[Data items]
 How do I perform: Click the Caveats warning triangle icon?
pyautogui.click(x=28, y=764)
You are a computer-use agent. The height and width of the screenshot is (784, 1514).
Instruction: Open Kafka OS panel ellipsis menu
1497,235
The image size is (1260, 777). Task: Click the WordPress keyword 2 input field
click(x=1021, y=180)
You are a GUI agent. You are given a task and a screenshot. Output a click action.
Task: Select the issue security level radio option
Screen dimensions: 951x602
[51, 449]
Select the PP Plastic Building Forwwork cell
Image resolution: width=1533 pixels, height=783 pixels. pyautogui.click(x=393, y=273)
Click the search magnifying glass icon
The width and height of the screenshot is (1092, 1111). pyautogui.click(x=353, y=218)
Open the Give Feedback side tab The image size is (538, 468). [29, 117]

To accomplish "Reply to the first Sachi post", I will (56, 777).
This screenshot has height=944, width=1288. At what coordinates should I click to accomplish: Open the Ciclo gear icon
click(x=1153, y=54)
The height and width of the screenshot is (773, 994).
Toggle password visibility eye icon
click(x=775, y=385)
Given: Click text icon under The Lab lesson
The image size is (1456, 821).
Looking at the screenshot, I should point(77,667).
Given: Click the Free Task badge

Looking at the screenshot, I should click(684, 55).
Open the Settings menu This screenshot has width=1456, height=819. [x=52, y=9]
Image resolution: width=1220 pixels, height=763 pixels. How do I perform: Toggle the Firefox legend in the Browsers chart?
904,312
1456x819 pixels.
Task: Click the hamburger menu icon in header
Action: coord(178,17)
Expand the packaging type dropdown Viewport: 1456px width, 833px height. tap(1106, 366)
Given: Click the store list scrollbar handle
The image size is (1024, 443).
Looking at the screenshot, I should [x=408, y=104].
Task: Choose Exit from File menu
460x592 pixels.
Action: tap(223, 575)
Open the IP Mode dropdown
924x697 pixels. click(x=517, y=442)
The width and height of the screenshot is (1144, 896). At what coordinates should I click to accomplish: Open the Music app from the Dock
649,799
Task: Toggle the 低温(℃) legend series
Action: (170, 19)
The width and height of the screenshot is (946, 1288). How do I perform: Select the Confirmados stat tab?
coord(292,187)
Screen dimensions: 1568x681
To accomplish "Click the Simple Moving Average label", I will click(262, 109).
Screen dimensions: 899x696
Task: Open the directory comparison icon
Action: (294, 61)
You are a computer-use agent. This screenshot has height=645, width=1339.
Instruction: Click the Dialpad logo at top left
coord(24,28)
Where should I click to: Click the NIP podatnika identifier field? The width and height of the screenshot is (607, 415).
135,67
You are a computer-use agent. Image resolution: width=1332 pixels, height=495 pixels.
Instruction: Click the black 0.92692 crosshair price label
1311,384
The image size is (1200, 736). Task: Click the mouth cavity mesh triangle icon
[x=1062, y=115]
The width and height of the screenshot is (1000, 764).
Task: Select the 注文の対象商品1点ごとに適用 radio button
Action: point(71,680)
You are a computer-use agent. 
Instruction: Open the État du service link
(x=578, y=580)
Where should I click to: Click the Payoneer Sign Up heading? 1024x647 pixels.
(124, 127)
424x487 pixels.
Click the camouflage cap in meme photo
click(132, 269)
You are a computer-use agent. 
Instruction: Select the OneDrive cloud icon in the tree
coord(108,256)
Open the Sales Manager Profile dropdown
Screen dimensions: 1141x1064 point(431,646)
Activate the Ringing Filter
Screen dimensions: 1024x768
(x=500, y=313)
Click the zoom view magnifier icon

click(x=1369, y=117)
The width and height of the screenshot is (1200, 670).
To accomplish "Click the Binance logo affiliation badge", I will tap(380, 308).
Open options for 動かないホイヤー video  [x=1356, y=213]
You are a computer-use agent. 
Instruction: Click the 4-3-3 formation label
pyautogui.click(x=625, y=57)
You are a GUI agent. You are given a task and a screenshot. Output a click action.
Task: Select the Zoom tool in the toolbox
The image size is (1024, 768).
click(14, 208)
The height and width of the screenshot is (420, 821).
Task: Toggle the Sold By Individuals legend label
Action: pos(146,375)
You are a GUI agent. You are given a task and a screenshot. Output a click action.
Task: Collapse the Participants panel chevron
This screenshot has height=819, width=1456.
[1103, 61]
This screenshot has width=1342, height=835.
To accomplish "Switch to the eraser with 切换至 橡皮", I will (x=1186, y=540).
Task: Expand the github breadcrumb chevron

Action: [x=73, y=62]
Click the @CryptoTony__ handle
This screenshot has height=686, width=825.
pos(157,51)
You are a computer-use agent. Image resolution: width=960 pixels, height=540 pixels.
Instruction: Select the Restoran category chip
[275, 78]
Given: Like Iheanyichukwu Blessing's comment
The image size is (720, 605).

Directions for this task: Could you reproduce the records verbatim, starting from the line with "Open options for" and continuing up to and including the final line of the records?

Reply:
Open options for 動かないホイヤー video  [x=1356, y=213]
You are a computer-use agent. 
Instruction: Click the 4-3-3 formation label
pyautogui.click(x=625, y=57)
You are a GUI agent. You are given a task and a screenshot. Output a click action.
Task: Select the Zoom tool in the toolbox
The image size is (1024, 768).
click(14, 208)
The height and width of the screenshot is (420, 821).
Task: Toggle the Sold By Individuals legend label
Action: pos(146,375)
You are a GUI agent. You are given a task and a screenshot. Output a click action.
Task: Collapse the Participants panel chevron
This screenshot has height=819, width=1456.
[1103, 61]
This screenshot has width=1342, height=835.
To accomplish "Switch to the eraser with 切换至 橡皮", I will (x=1186, y=540).
Task: Expand the github breadcrumb chevron

Action: [x=73, y=62]
Click the @CryptoTony__ handle
This screenshot has height=686, width=825.
pos(157,51)
You are a computer-use agent. Image resolution: width=960 pixels, height=540 pixels.
Instruction: Select the Restoran category chip
[275, 78]
Given: Like Iheanyichukwu Blessing's comment
The image size is (720, 605).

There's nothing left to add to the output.